Here we use a sample dataset in our package “dataset” to show the performance of the Congestion_detection function.
data(package = "Dcongestion", dataset)
visual<-Congestion_detection(dataset)
By loading a preprocessed data with Congestion_detection() function and visualizing the output we can observe the temporal congestions in our datafram. In this particular example we have morning an evening peak traffic hours that has been idenfitied with the proposed framework.
library(ggplot2)
data(package = "Dcongestion", visual)
visual$time1 <-as.POSIXct(as.character(visual$time),format="%H:%M:%S")
visual$date1 <-as.POSIXct(as.character(visual$date),format="%Y-%m-%d")
ggplot(data=visual,aes(x=time1,y=as.Date(date1)))+geom_tile(aes(fill = visual))+scale_fill_gradient(low="red",high="green",na.value="white")+ theme_bw()+ylab("")+ theme(panel.grid = element_blank() )
To get a sense of what actual dataset looks like and how the function extracts the congetions we further ploted the actual dataset.
data(package = "Dcongestion", dataset)
dataset$time1 <-as.POSIXct(as.character(dataset$time),format="%H:%M:%S")
dataset$date1 <-as.POSIXct(as.character(dataset$date),format="%Y-%m-%d")
ggplot(data=dataset,aes(x=time1,y=as.Date(date1)))+geom_tile(aes(fill = Speed))+scale_fill_gradient(low="red",high="green",na.value="white")+ theme_bw()+ylab("")+ theme(panel.grid = element_blank() )
As green colour refers to normal speed flow while red colour refers to reduced speed values. By comparing the above Congestion_detection() function out put and actual dataset we can that conclude that temporal congestions has been identified.
We can further calculate the delay associated to congestions by delay() function.
Dcongestion::delay(visual,0.6)
#> [1] 1.898703
In order to identify and classify detected congestions to Recurrent and non-recurrent. We use an elbow cut of method on the congestion labeled data points. cut of point can be calculated by elbow_finder() function.
r<-elbow_viusal(visual)
elbow_finder() function was used to calculate the probabilities associated to each time instance. Here we use a preprocessed dataset “r” in order to show the probabilities plot and elbow plot.
library(dplyr)
data(package = "Dcongestion", r)
sorted_percentages <- r %>% arrange(desc(con_percentage))
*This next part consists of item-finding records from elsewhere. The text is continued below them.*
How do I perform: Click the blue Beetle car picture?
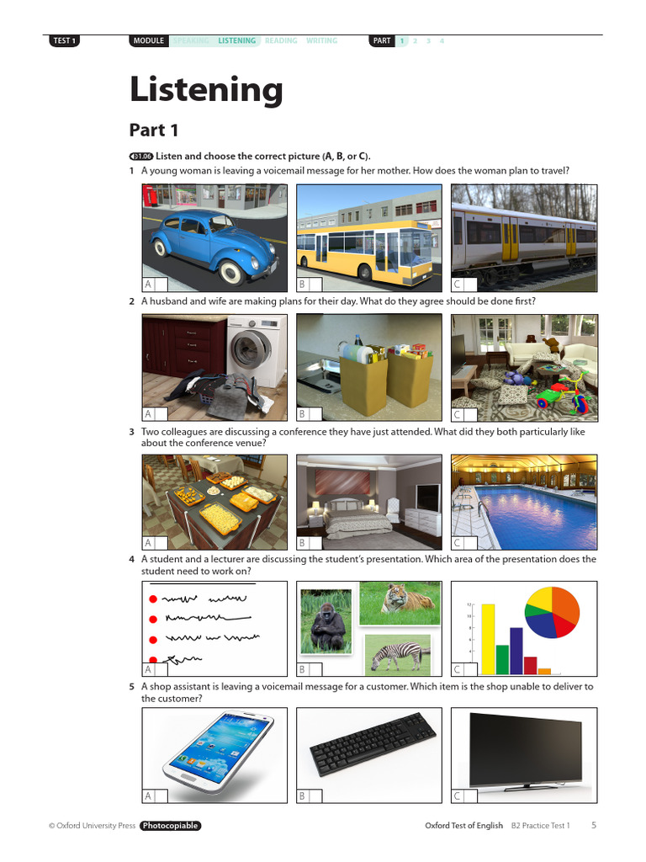[214, 237]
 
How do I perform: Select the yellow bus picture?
[369, 237]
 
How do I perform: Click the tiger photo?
[400, 603]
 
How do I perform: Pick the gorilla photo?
[326, 621]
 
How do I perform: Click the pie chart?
[552, 612]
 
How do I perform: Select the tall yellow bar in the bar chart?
[488, 639]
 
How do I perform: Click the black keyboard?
[373, 744]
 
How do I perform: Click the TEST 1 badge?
[65, 40]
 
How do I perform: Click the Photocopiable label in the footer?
[170, 826]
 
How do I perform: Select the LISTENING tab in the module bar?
[236, 40]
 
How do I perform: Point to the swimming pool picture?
[524, 503]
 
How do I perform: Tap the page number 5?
[594, 825]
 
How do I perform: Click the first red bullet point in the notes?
[153, 599]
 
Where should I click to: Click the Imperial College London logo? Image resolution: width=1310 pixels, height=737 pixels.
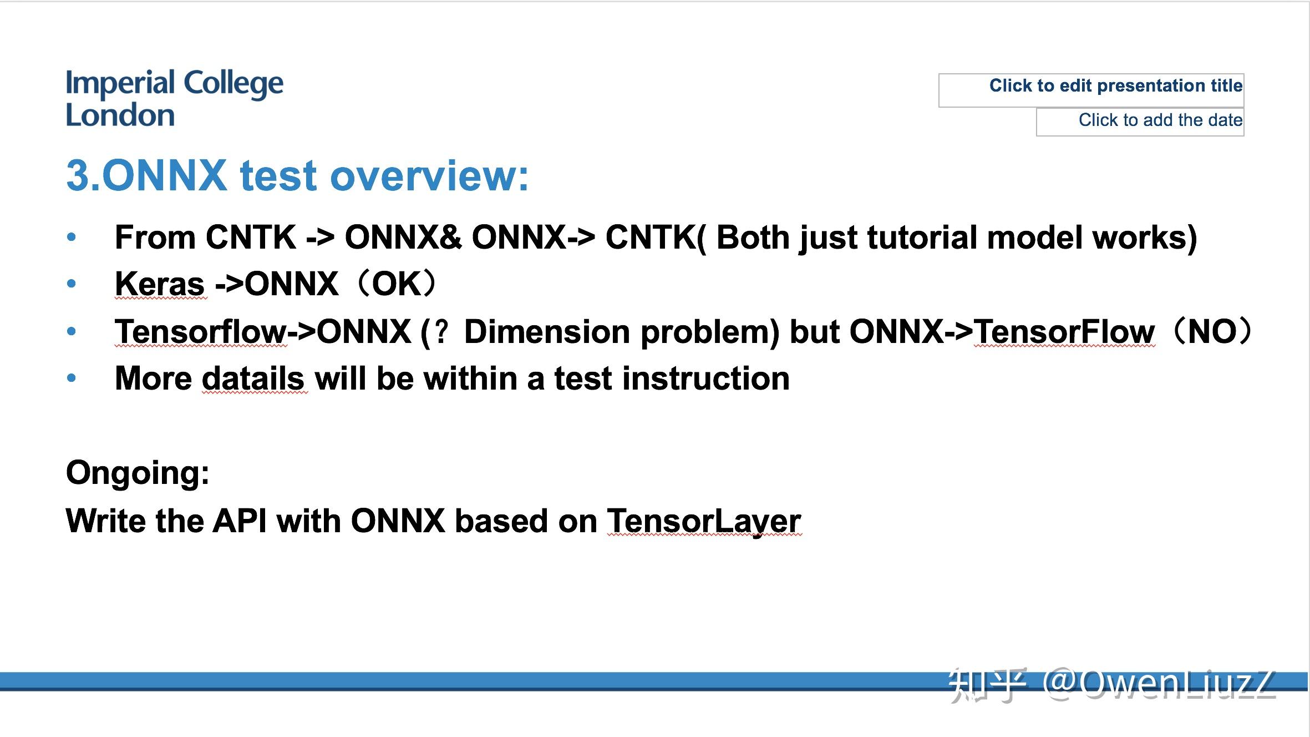pyautogui.click(x=174, y=98)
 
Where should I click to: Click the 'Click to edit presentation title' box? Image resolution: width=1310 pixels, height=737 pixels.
pyautogui.click(x=1091, y=89)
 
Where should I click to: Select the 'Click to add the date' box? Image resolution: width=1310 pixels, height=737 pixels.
pyautogui.click(x=1140, y=121)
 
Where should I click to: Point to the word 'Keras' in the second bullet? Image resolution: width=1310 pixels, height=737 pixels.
pyautogui.click(x=160, y=284)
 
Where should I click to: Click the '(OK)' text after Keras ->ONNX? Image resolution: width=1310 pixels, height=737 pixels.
pyautogui.click(x=397, y=284)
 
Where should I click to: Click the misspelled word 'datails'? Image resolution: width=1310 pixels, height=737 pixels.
pyautogui.click(x=253, y=378)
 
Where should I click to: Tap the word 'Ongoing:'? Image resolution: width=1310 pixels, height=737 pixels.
pyautogui.click(x=138, y=473)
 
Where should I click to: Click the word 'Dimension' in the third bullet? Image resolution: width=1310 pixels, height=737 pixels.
pyautogui.click(x=547, y=332)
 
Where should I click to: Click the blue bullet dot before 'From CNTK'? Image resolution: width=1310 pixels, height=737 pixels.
pyautogui.click(x=71, y=238)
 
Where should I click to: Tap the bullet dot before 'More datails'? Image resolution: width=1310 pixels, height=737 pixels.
pyautogui.click(x=71, y=378)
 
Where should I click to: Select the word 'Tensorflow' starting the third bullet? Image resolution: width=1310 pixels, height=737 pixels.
pyautogui.click(x=200, y=332)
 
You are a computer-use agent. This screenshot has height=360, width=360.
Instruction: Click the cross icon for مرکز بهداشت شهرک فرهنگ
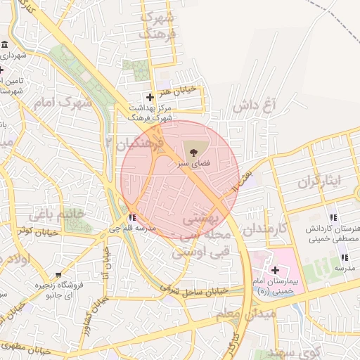149,97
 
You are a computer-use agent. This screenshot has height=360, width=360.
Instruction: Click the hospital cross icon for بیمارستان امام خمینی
275,270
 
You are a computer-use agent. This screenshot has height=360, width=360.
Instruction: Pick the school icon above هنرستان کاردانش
333,217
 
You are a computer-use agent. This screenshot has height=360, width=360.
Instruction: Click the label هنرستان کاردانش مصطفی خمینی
333,234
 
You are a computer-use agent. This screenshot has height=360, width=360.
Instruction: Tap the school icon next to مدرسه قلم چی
134,217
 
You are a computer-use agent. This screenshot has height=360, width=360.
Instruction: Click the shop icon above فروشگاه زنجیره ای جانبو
58,275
ggplot(data=r,aes(x=time1, y=con_percentage))+geom_line()+ggtitle('Congestion probabilities')
ordered_data <- sorted_percentages %>% mutate(id = row_number())
ggplot(data=ordered_data,aes(x=id, y=con_percentage))+geom_line()+ggtitle('Elbow plot of pribabilities')
el_thre <- Dcongestion::elbow_finder(ordered_data[, 5], ordered_data[, 1])
ggplot(data=ordered_data,aes(x=id, y=con_percentage))+geom_line()+ geom_hline(yintercept=el_thre[2], linetype="dashed", color = "red", size=2)+ggtitle('Elbow plot of pribabilities and cut off point')
The cut off red line shows the cut off point. That is our theshold that identifies recurrent congestions that have a probability higher than an identified threshold value. The values below threshold value are considered as non recurrent and values higher than threshold are considered as recurrent.